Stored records
○ ○ ○

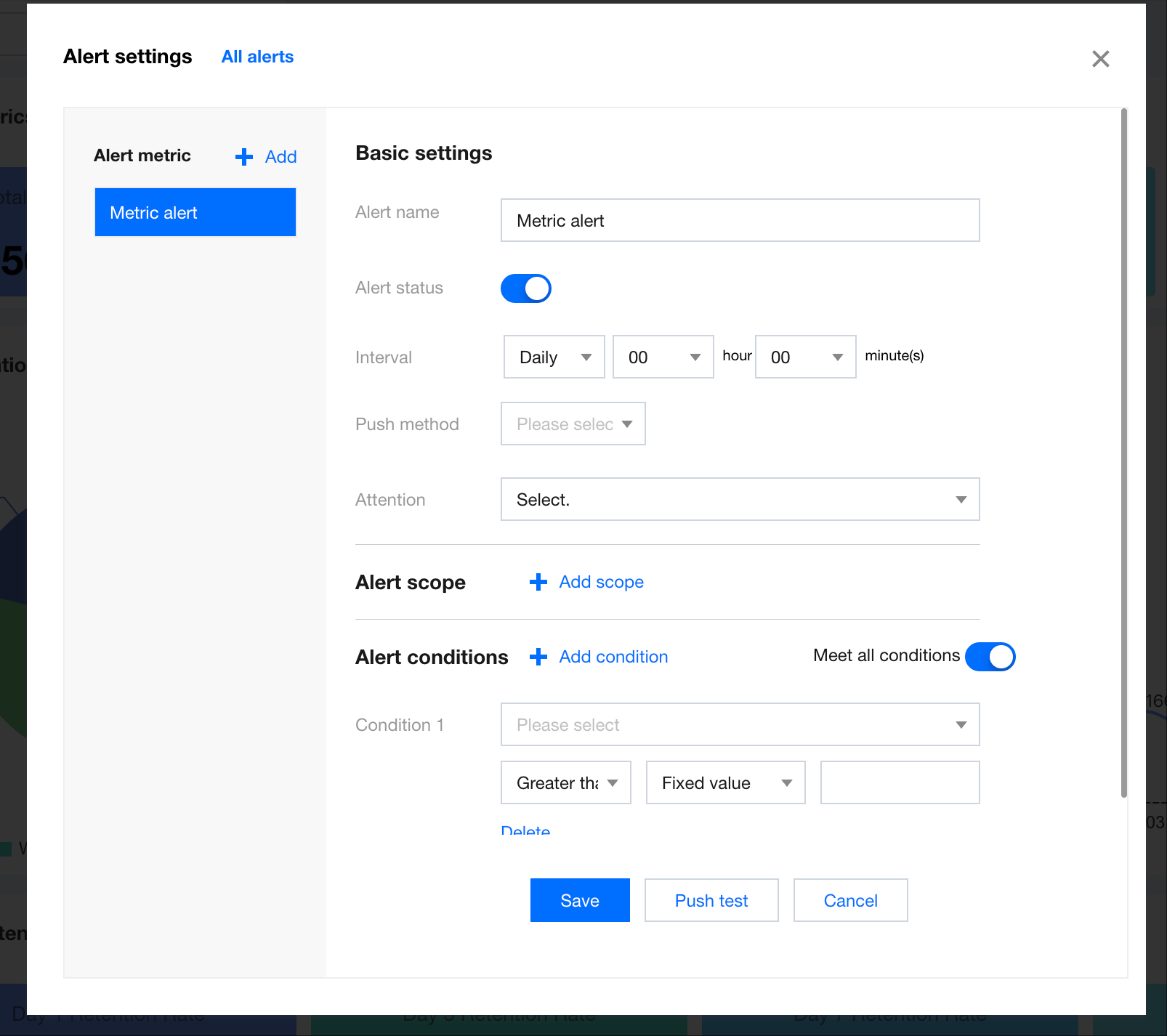
Task: Disable the Meet all conditions switch
Action: tap(990, 657)
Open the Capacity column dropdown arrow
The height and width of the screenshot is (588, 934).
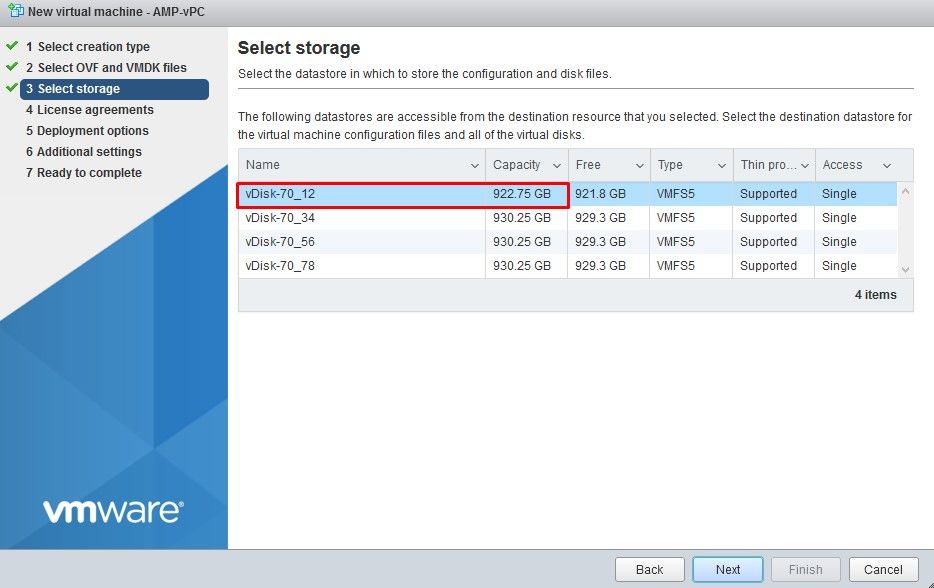(557, 166)
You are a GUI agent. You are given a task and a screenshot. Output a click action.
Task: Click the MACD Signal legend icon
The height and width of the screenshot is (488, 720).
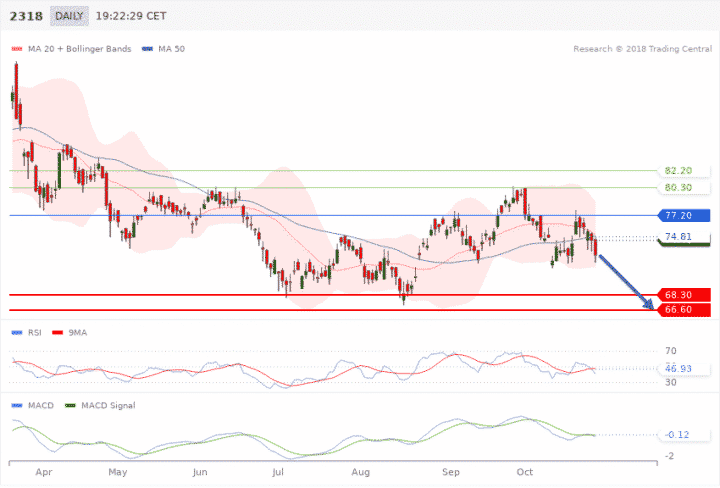point(68,405)
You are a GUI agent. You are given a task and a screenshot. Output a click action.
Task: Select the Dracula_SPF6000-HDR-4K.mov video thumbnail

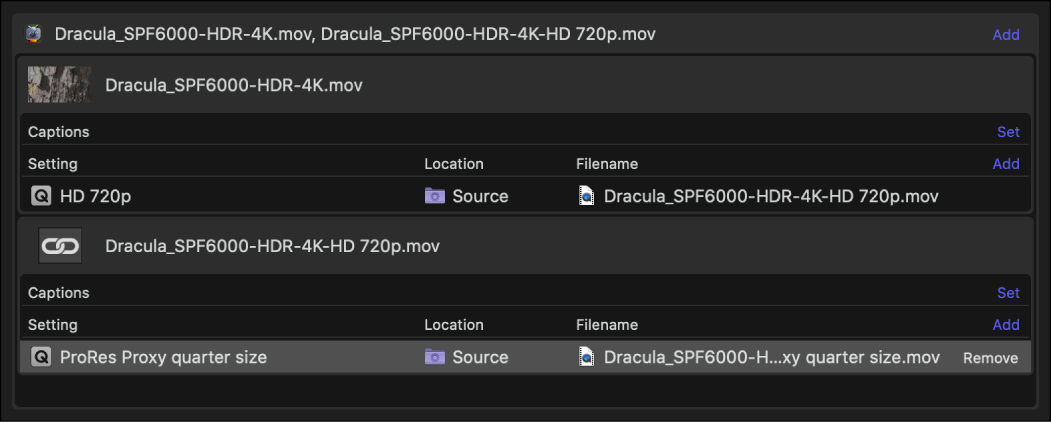click(59, 85)
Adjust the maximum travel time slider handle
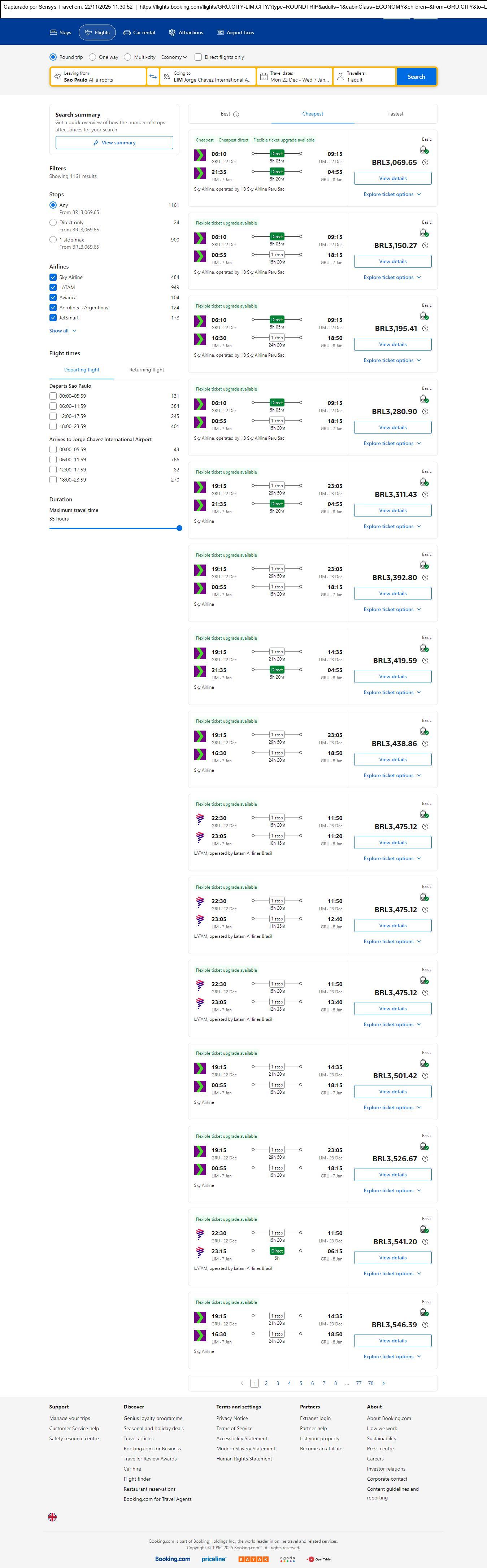 179,528
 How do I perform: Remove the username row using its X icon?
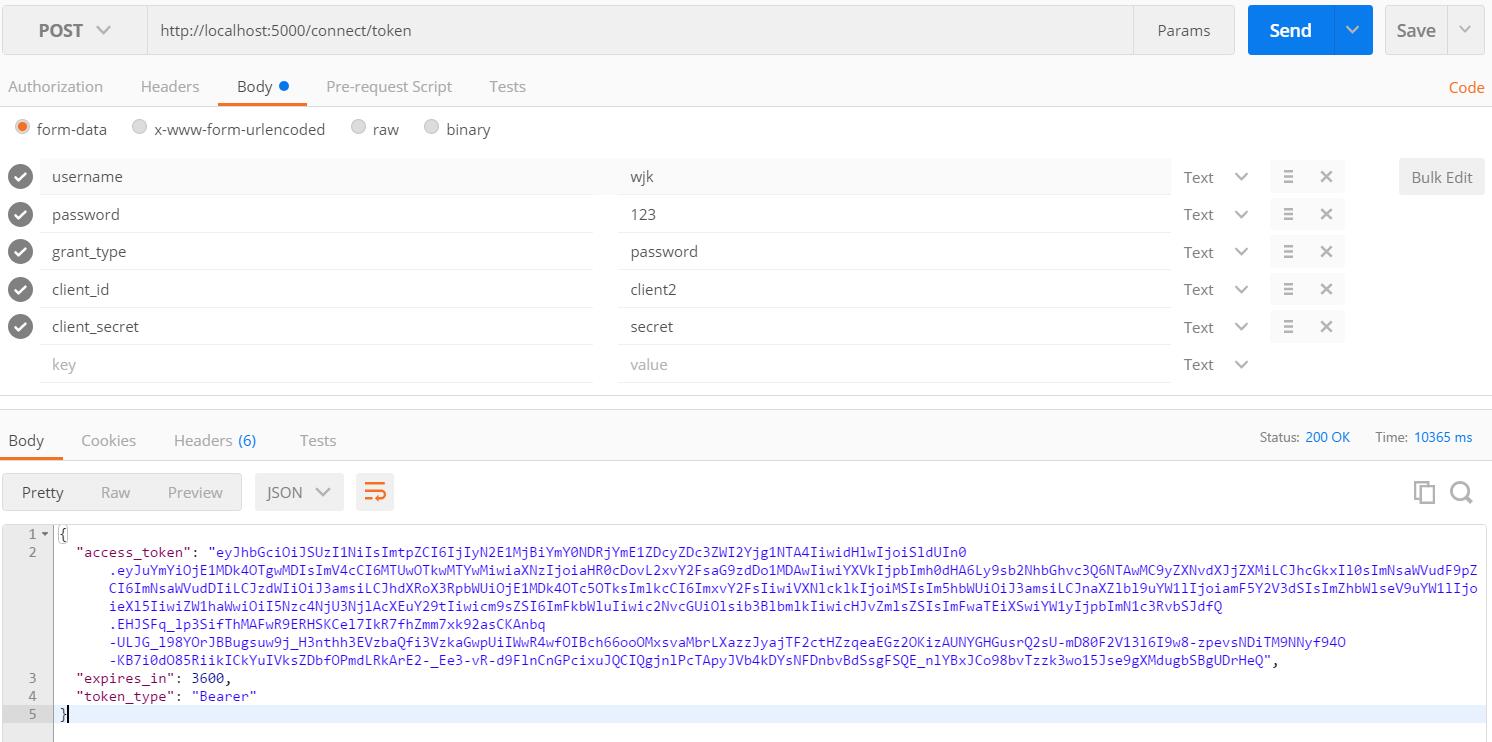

○ ○ ○

→ **BRIEF**: Extract exactly the lines above from the line containing "The height and width of the screenshot is (588, 934)." through the last one, both ends included, but not the pictures.

→ **TASK OUTPUT**:
The height and width of the screenshot is (588, 934).
(557, 166)
You are a GUI agent. You are given a task and a screenshot. Output a click action.
Task: Click the MACD Signal legend icon
The height and width of the screenshot is (488, 720).
point(68,405)
You are a GUI agent. You are given a task and a screenshot. Output a click action.
Task: Select the Dracula_SPF6000-HDR-4K.mov video thumbnail

click(59, 85)
Adjust the maximum travel time slider handle
 179,528
 How do I perform: Remove the username row using its X icon?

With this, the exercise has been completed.